Wouldn’t it be neat if instead of requiring a crawler bot to visit the page the adsense javascript could actually scrape the page text that the user sees (like a screen reader like JAWS) and use that to formulate the ad in real-time? That would prevent people from cloaking pages for the adsense bot an would allow it to be used on pages that you must be logged in to view the content. I know it’s probably impossible, but it’d still be neat.
It would be a damn smart Javascript, but man, that would require way too much resources.
User enters » JS runs [read… » ask Google » receive answer and compile] » Ad appears. That would maybe just add a couple of ms to your loading time, but Google may feel it as a DDoS since there are many sites with Adsense, and also many sites with Adsense that get numerous (say, dozens) a second, so that’s not nice.

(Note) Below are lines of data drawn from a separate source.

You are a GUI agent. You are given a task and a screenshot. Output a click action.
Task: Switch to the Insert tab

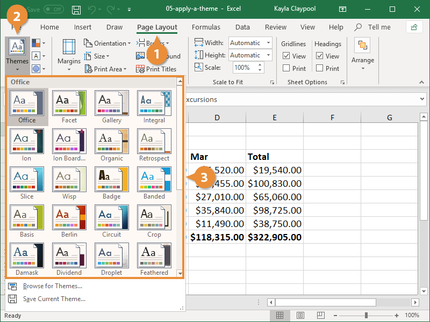click(x=83, y=27)
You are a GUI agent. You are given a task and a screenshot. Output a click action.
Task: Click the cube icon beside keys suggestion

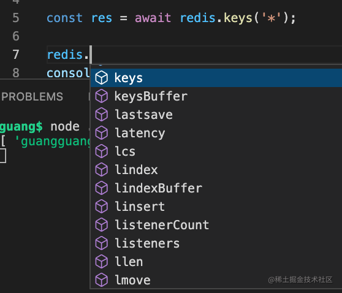click(101, 78)
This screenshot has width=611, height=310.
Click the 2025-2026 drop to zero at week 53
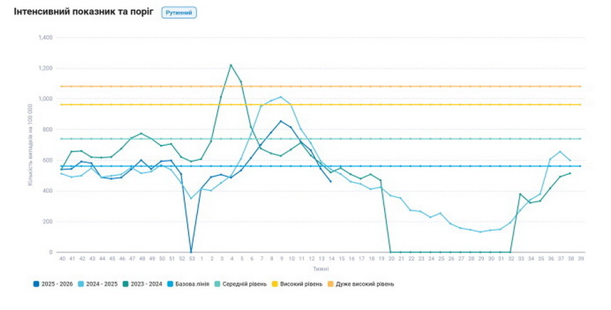(x=191, y=252)
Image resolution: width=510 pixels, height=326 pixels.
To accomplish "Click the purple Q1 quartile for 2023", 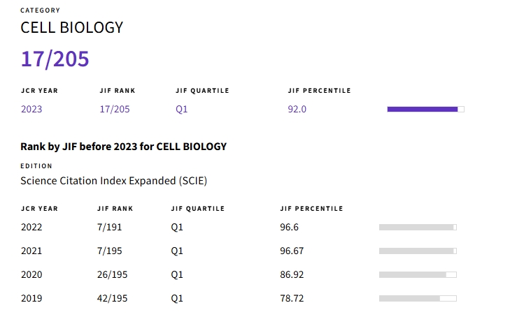I will coord(182,109).
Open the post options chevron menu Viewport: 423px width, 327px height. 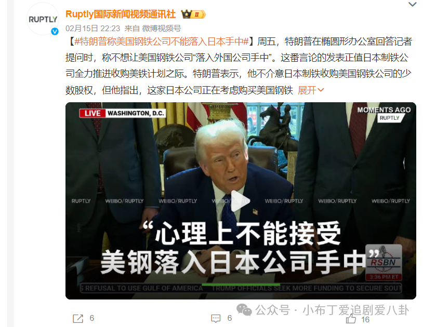(412, 4)
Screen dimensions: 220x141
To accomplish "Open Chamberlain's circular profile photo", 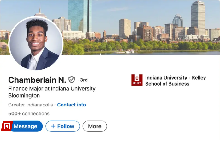I will pos(36,44).
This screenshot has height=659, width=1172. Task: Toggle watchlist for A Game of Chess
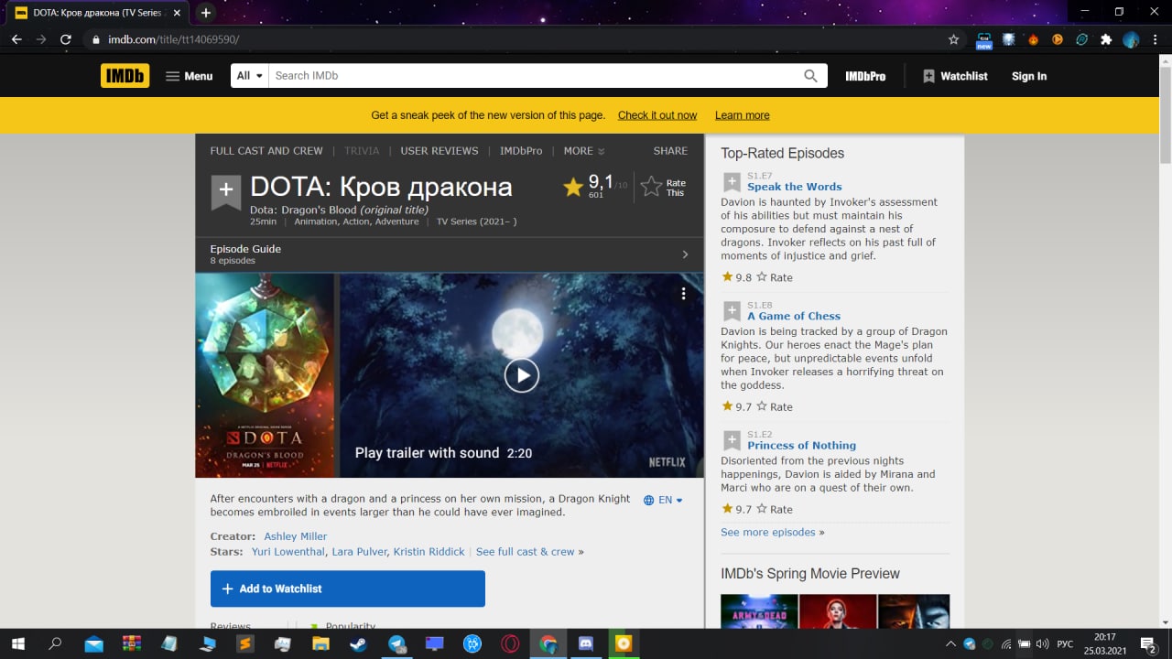pos(732,310)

Yes, but Google does know a thing or two about caching. Multiple hits/sec from a particular site wouldn’t be a problem with a smart caching.
The problem is that it probably would add more than just a couple of ms to the load time, and depending on the end-user’s bandwidth and connection reliability, it could get painfully slow.
Still, though, it’s certainly a nifty idea.
I have to say that this would definately be a potential privacy invasion. Without the user’s request or even knowledge, they are unwittingly transmitting their own potentially sensitive information. Add to this the increase of bandwidth on the user’s end (they just downloaded a site, and now they have to upload it!?!) and I could see that being a consumer nightmare. 😉
I wish someone would create a standard or API for advanced spider control and communication. Something like an internet doggy-door.
Really interesting idea though!
I think this would be neat actually.
First off, using XMLHttpRequest is *not* that hard on your connection.
I mean,
Take not also, that during this process the rest of the page is just chugging along merily – la la la – because XMLHttpRequest can be run in the background and after a page loads.
There are two major issue I would see with this:
nice
way, scanning through and entire page could eat a computer alive 😀It would still be a techincal “cool” feature.
DOH! Come’on Matt, no LIST elements? Geeeeeezz…..
I think this would be neat actually.
First off, using XMLHttpRequest is *not* that hard on your connection.
I mean,
1) the JS would scan for repeating words, em/strong words, patterns, etc,
2) compile a list of keywords and send that to google. Maybe along with a few text snippets.
3) Googles hops on and compiles the results – and as we all know, that’s bloody fast – and returns them
4) Ads are displayed.
Take not also, that during this process the rest of the page is just chugging along merily – la la la – because XMLHttpRequest can be run in the background and after a page loads.
There are two major issue I would see with this:
1) downloading the JS for the first time because it would probably be fairly large. Something complex (intelligent?) enough to scan for keywords using JS would be hefty code, I imagine.
2) processing time on the clients computer could be nightmareish. Unless run in a very nice way, scanning through and entire page could eat a computer alive 😀
It would still be a techincal “cool” feature.